Consider the above graph, which portrays dialogue from one character to another in Volume 2, Chapter 3. In this graph, each edge connects the character speaking to his or her audience. Notable in graphically representing this conversation is the notion of time. In this representation, each paragraph of dialogue is considered as one unit of narrative time, regardless of the length of the paragraph. However, there is one instance in which Mr. Knightley and Mr. Woodhouse both jump to contradict Emma’s self-deprecation “nearly at the same time” (134). This moment is represented in the graph as a simultaneous occurrence, rather than two separate pieces of dialogue. Of course, this method of representing conversation over time is inherently flawed, as it is dependent on textual units of time. A paragraph is not in reality a unit of time, but instead a unit of textual organization. However, for the purposes of representing an inherently textual interaction, this method does reveal the way a conversation moves between characters.
Another difficulty in representing conversations between people is the notion of generally addressing the room.

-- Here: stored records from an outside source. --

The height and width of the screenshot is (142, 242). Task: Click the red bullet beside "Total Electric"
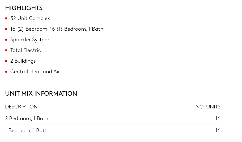tap(6, 50)
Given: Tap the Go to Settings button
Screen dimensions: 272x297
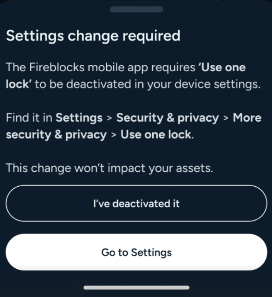Looking at the screenshot, I should click(x=136, y=252).
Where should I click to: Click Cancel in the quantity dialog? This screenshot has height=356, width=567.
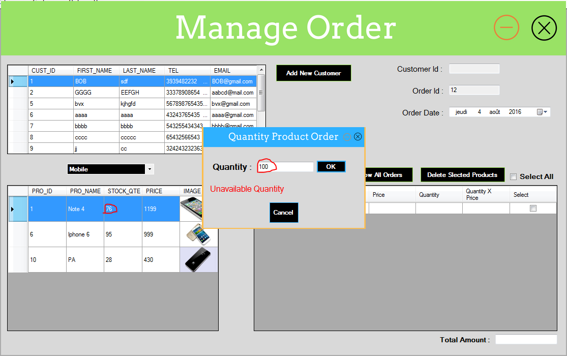pos(284,213)
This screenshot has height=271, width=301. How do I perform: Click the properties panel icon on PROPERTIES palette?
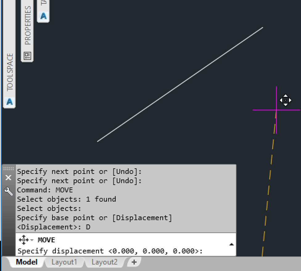coord(27,56)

Emma does this quite a bit when Miss Bates appears. For instance, the statement “Mr. Elton going to be married! He will have everybody’s wishes for his happiness” is not directed at any particular character, but rather the entire room (136). This is particularly difficult to capture graphically, as here Emma is not really addressing Mr. Woodhouse, Mr. Knightley, Miss Bates, and Jane individually, but rather addressing the group as a whole. This type of speech includes everyone generally rather than each participant individually. This social convention is perhaps what makes Miss Bates’s and Jane’s tangent about the physical qualities of Mr. Dixon so uncomfortable. The two have what is almost a private interaction in the midst of a public conversation, which is a jarring contradiction. Miss Bates briefly fails to include everyone by only talking to Jane, and this reads as a break in the normal flow of conversation, if only for a moment.

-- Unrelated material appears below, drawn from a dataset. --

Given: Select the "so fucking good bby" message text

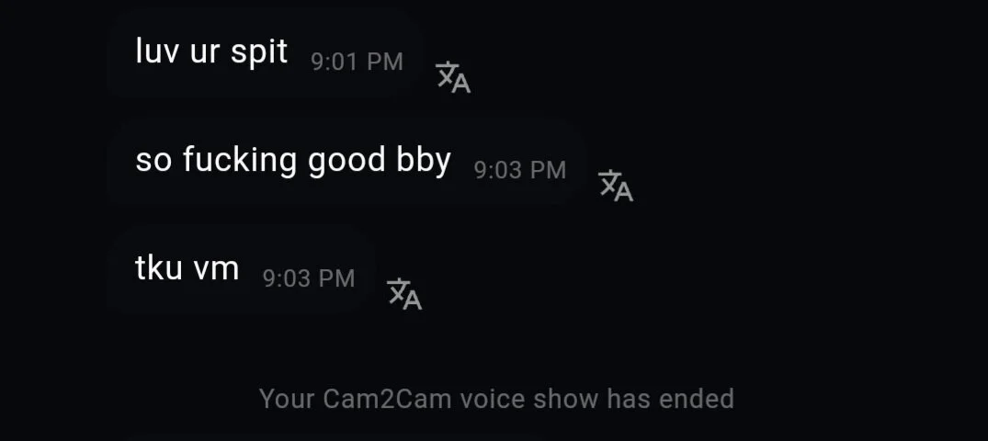Looking at the screenshot, I should 293,160.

In contrast with the manually generated graph is the automatically generated one. In order to create this graph, I assumed that when each character speaks, the next speaker is the first speaker’s addressee. For instance, if Emma speaks and then Mr. Knightley speaks, this graph assumes that Emma is speaking to Mr. Knightley. This method of visualization draws attention to the characters speaking in a way that dialogue imbedded in the narrative does not, and it portrays that dialogue in such a way that nodes are either “on” or “off.” Although this makes a whole set of assumptions about the nature of conversation and its role in the book, the above two graphs are rather similar. Both are sized by in-degree, meaning that larger nodes are addressed in conversation more frequently. The manual version of the graph shows more nuance in differentiating the sizes of the nodes, and Emma, rather than Miss Bates, becomes the dominating presence. Mr. Knightley and Mr. Woodhouse are both also allowed greater share of the conversation, due to the phenomenon of addressing the group rather than the individual. We may take from these differences that, although Miss Bates speaks frequently, she is less often explicitly addressed. Further, although Mr. Knightley and Mr. Woodhouse are less frequent speakers, they are a significant part of the audience. This is perhaps indicative of a difference in class, as the most prominent speaker is the poor old maid while the most common listeners are the wealthiest characters. Those in power merely listen while Miss Bates takes advantage of her information to momentarily take the spotlight.